Because the focus this year is on the Americas and the East, Russia is covered only briefly, but interesting external players include Veolia Voda, which is 16.88% owned by the EBRD and active in the Russian Federation and Ukraine, central and Eastern Europe. Veolia's SPEP (Société Eau Pure, which is 51% GDE, 48% Vodokanal and 1% the St Petersburg municipality), has a five-year management contract for the city's 1.2 million m3 left bank water treatment works. Suez also has a million Russian Federation customers.
The major Russian players – the largest being Rosvodokanal, with over two million customers, RKS with 3.7 million customers, and Syzran Vodokanal with 186,000 customers - have not yet ventured into the international market. Their activities will be more fully covered in the next issue.
India is seen as a more promising territory for those looking for market opportunities, as the yearbook observes: "India is one of the most international of markets, with a wide variety of companies having been seen looking to gain contracts there. While United Utilities has sold off its activities, Manila Water has entered the market and Suez and Veolia Environnement have widened their activities through a range of pilot water management projects."
The country's ambition to have universal access to water by 1997, the 50th anniversary of independence, did not materialise and subsequent targets for water and wastewater coverage also seem to have slipped.
However, spending on the sector has increased, and this trend is set to continue. The yearbook notes: "Both the timings and the costs are likely to be on the optimistic side, with universal access to potable water unlikely before 2015 and sanitation taking another decade. The real cost for access to water is likely to be in the region of RS400-800billion and a further RS500- 1,000billion for sanitation and wastewater treatment."
For the private sector, this presents both opportunities and challenges. The yearbook explains that: "India's exceptionalist tradition means that the onus lies with foreign investors to argue the merits of their proposals in Indian terms. The National Rivers Conservation Directorate is willing to support BOT bids as part of its future policy."
A number of states are thought to be interested in wastewater treatment works BOTs, and the government has emphasised that it will encourage PPPs for water supply and sanitation expansions. Private sector involvement in contracted out operation and maintenance has been gaining in popularity, with Madras, Hyderabad and Ajmer taking this option.

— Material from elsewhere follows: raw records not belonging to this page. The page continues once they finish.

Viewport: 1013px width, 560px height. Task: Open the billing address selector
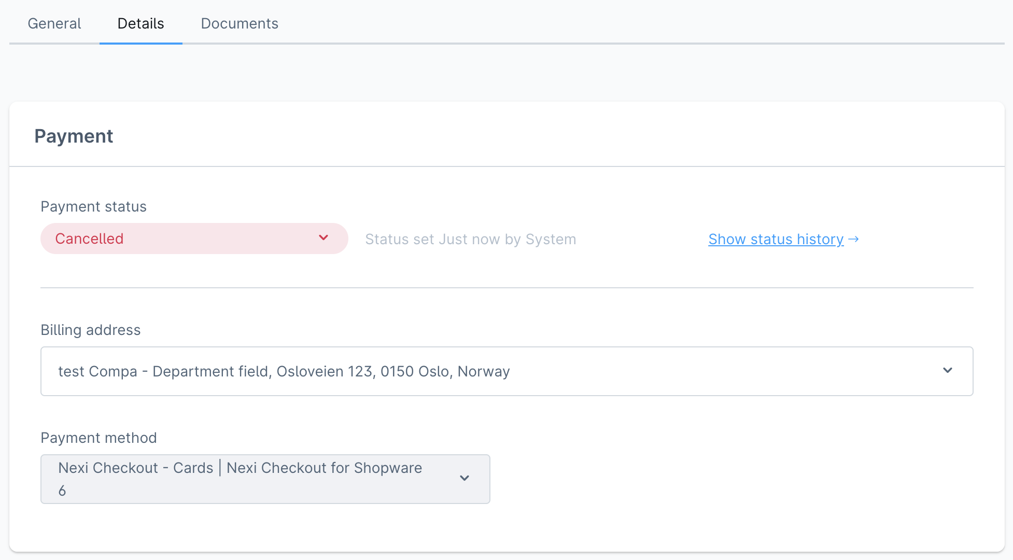(x=507, y=371)
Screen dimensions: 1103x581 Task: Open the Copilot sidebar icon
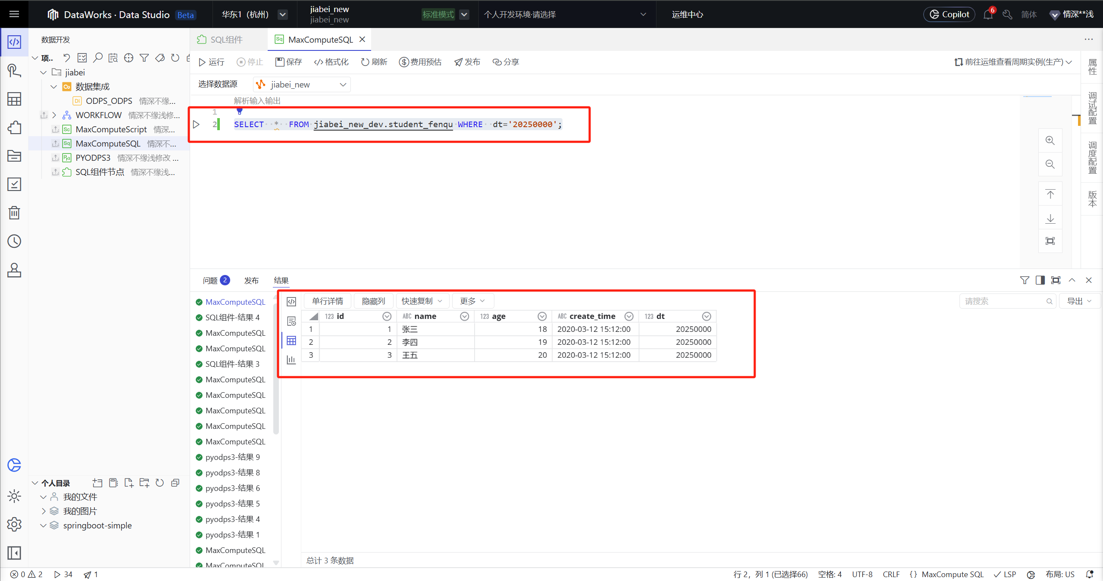click(x=14, y=465)
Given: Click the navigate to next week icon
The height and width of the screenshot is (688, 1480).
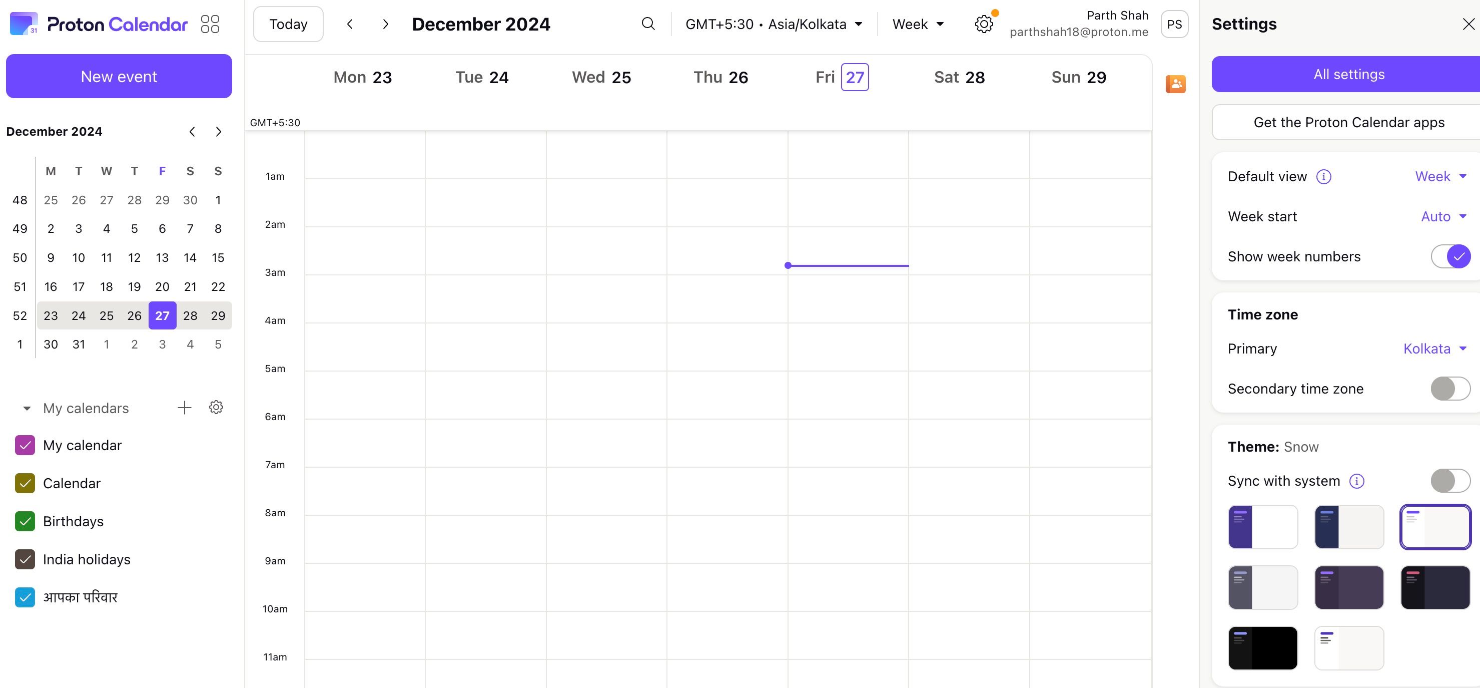Looking at the screenshot, I should [x=386, y=24].
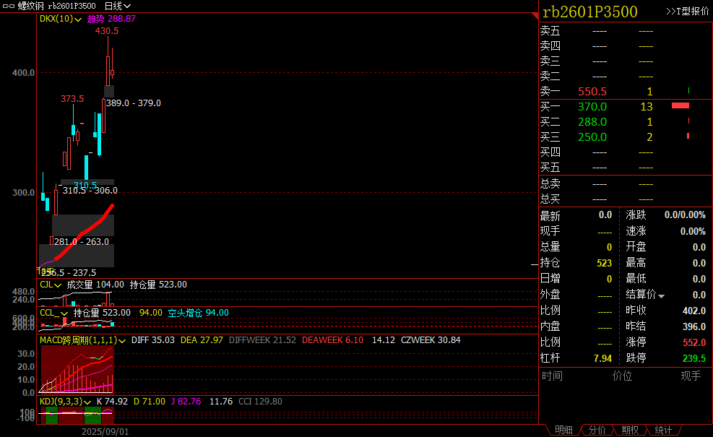Click the 430.5 high price label on chart
This screenshot has width=713, height=437.
click(x=107, y=31)
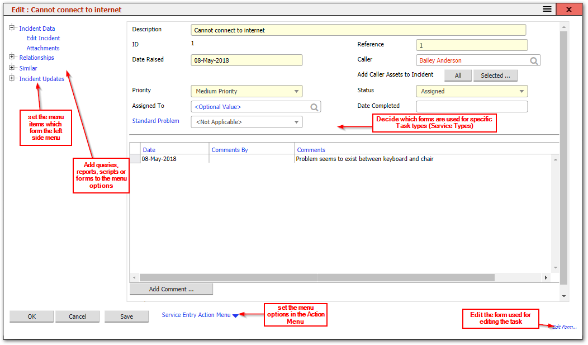588x345 pixels.
Task: Collapse the Incident Data tree node
Action: coord(12,28)
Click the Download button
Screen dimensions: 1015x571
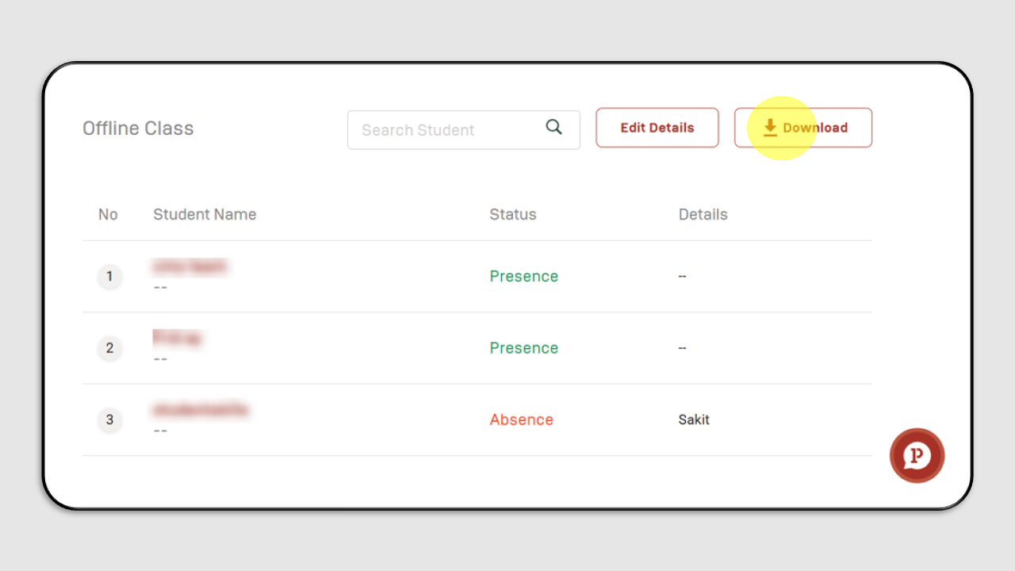[803, 128]
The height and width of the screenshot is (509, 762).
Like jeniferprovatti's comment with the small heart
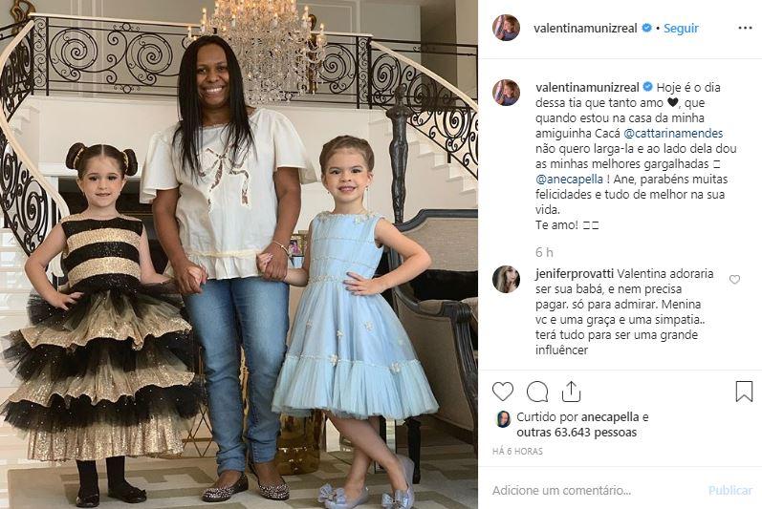734,279
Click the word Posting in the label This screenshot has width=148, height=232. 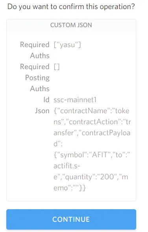[37, 78]
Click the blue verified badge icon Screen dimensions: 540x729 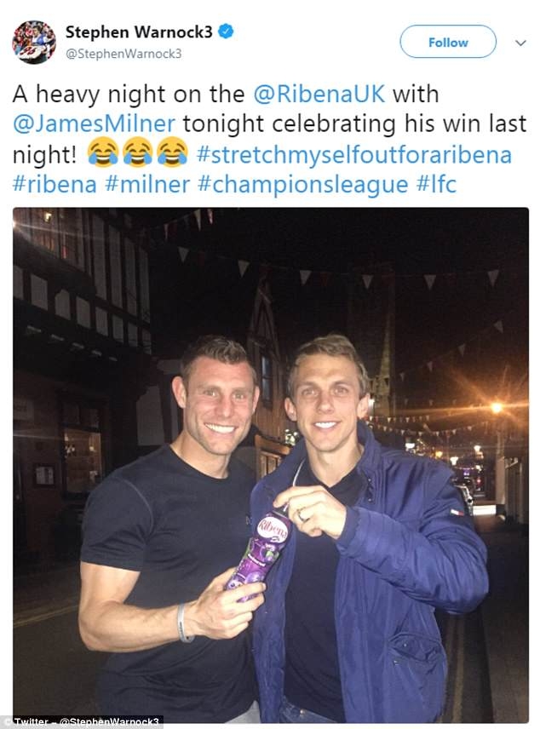[226, 32]
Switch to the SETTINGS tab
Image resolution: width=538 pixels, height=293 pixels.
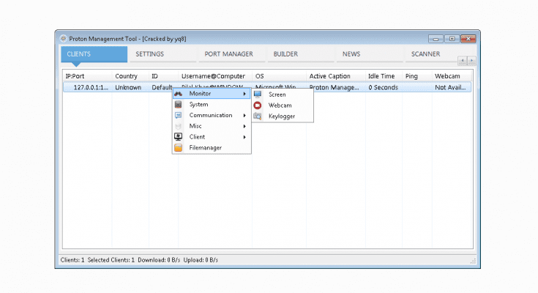pyautogui.click(x=150, y=54)
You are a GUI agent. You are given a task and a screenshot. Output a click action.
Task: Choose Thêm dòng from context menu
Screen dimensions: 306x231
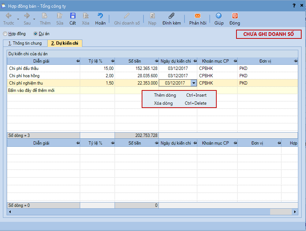click(x=165, y=95)
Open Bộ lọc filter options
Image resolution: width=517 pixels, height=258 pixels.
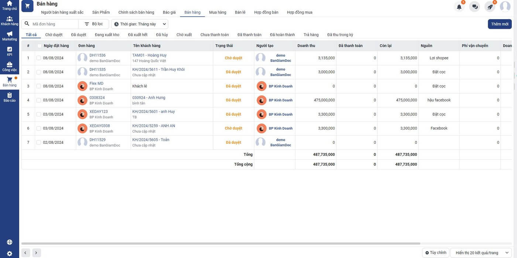coord(94,24)
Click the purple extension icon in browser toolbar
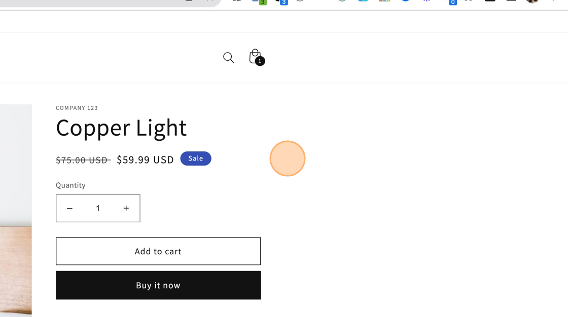The height and width of the screenshot is (317, 568). point(427,1)
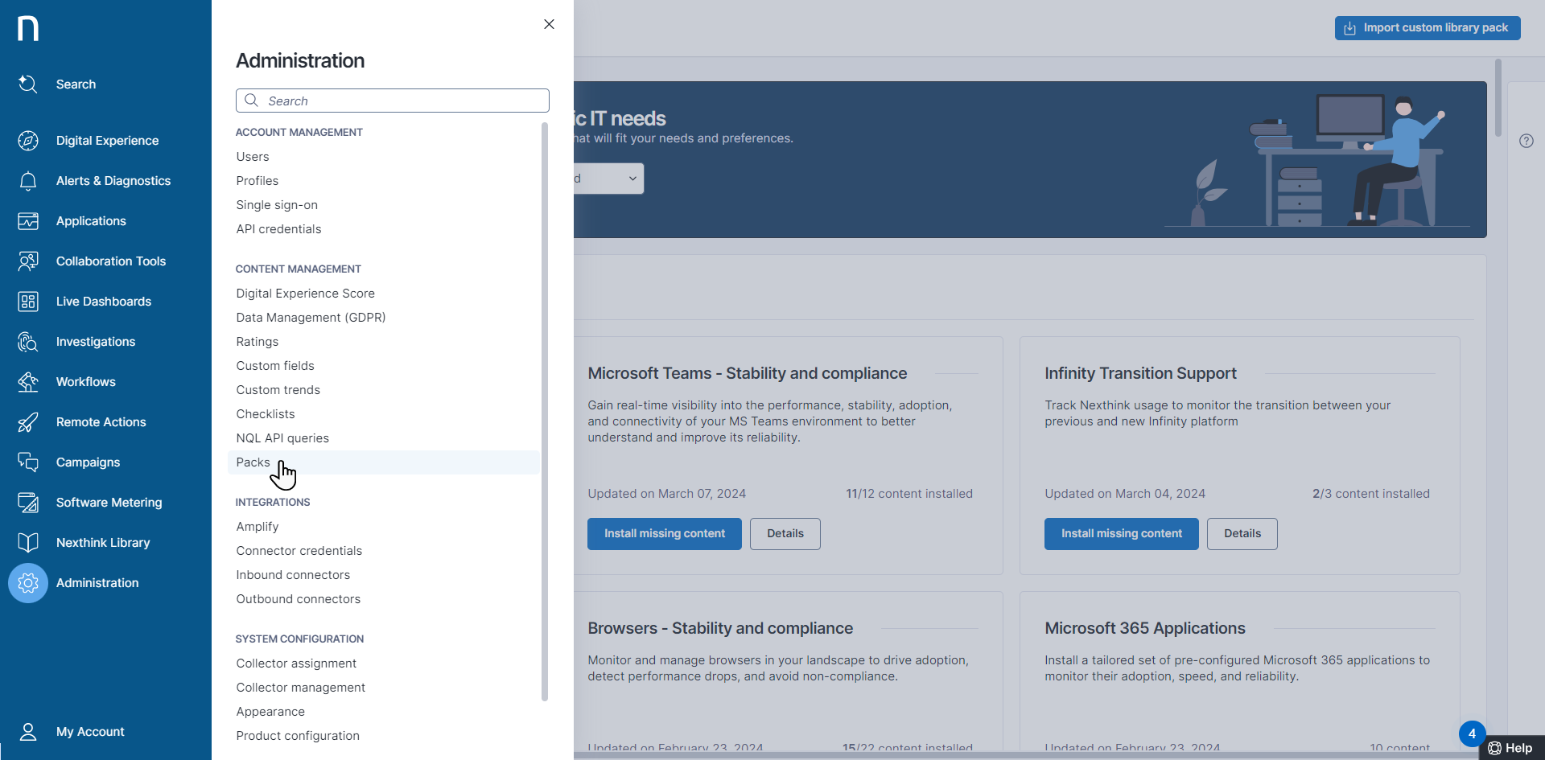This screenshot has height=760, width=1545.
Task: Close the Administration panel
Action: [x=549, y=24]
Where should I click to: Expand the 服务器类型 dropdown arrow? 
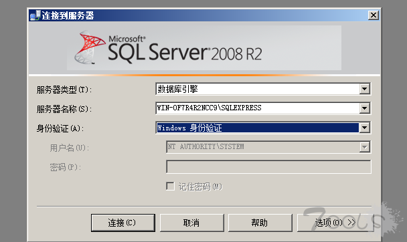point(364,89)
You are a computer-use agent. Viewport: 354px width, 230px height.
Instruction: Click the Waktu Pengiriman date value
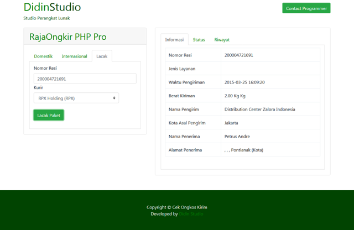coord(244,82)
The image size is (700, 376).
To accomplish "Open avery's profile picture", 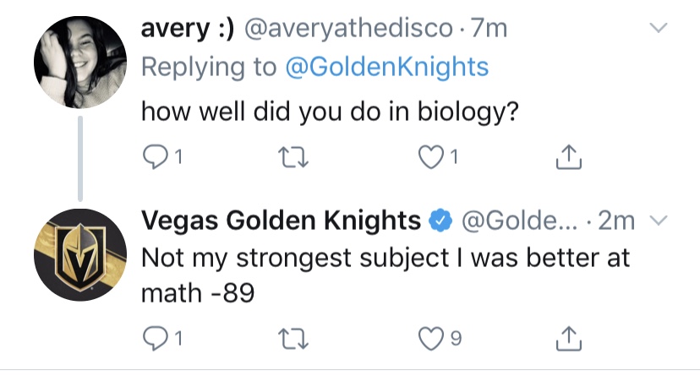I will pos(80,62).
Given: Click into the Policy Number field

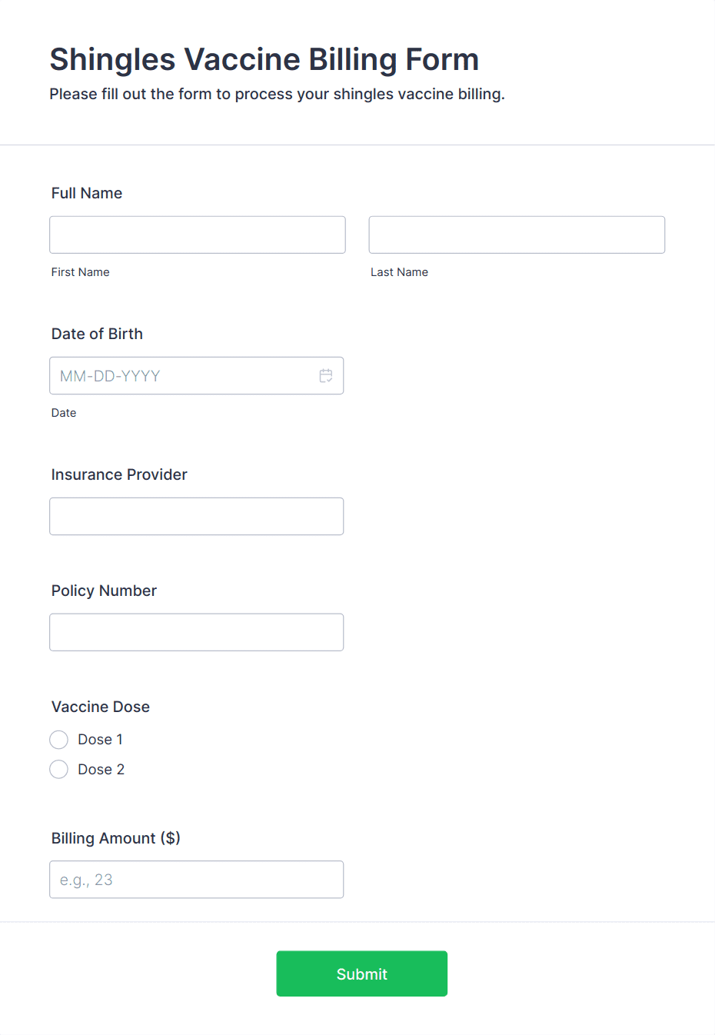Looking at the screenshot, I should point(197,632).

International players include Va Tech Wabag in Chennai and Degrémont, with its ten-year Delhi wastewater treatment plant and Bangalore water treatment plant DBOs
This push from China and Singapore outwards will probably continue, Lane adds, "because we have a growing array of Chinese players who we still call regional/local but if you look at the numbers of people served, by any other standards they are very serious players and in any other situation they would be major players".
He says: "Given that we have one Chinese company involved in a project in the Middle East that is just starting to happen, if that goes well I think we will see more players in the Middle East. It is a very interesting development. I think it is also likely one or two players may want to hit the acquisition trail."
He predicts that China's influence will spread "over the coming months and years. Notwithstanding, it is a huge market for municipal and industrial wastewater treatment, desalination and drinking water. I think the biggest companies will go overseas."
In itself, China is still a market for international players involved in desalination, he adds, such as Veolia and Singapore's Hyflux. The yearbook explains that Hyflux Water Trust is a company set up by Hyflux specifically to manage its Chinese concession contracts – so far three water treatment works, eight wastewater treatment works and two water recycling plants, a portfolio of projects in 11 locations with a design capacity of 445,000m3/day.
"There are international players inbound into China, but we need to start taking real note of the march outward," adds Lane.
In terms of China's outwards push, so far Cheung Kong Infrastructure is spearheading the movement. The company, which is 85% held by Hutchinson Whampoa (the Hong-Kong based global retailer, telecoms and ports giant), owns Cambridge Water in the UK and (through AquaTower) provides water to four towns in the Australian state of Victoria.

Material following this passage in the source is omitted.